__Goal__
Copy word for word the lines of the records from the one containing "437x477 pixels." through the one containing "coord(347,164)", including both of those lines.

__Listed entries__
▬▬▬
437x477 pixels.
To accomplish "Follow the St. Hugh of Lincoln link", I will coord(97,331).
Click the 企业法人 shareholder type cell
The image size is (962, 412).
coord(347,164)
▬▬▬
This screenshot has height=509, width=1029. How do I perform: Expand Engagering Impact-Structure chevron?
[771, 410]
▬▬▬
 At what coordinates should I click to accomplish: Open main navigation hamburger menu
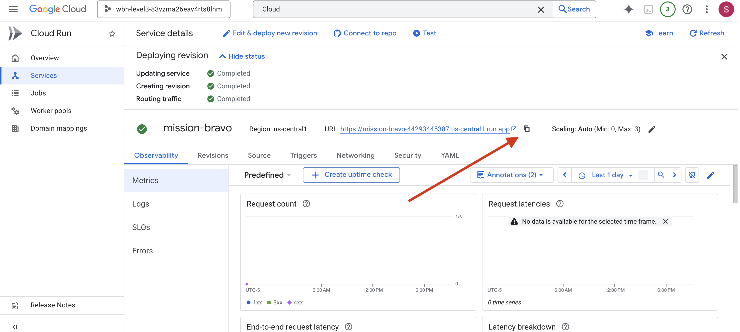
▬▬▬
__Task response__
437x477 pixels.
To accomplish "Follow the St. Hugh of Lincoln link", I will coord(97,331).
Click the 企业法人 shareholder type cell
The image size is (962, 412).
coord(347,164)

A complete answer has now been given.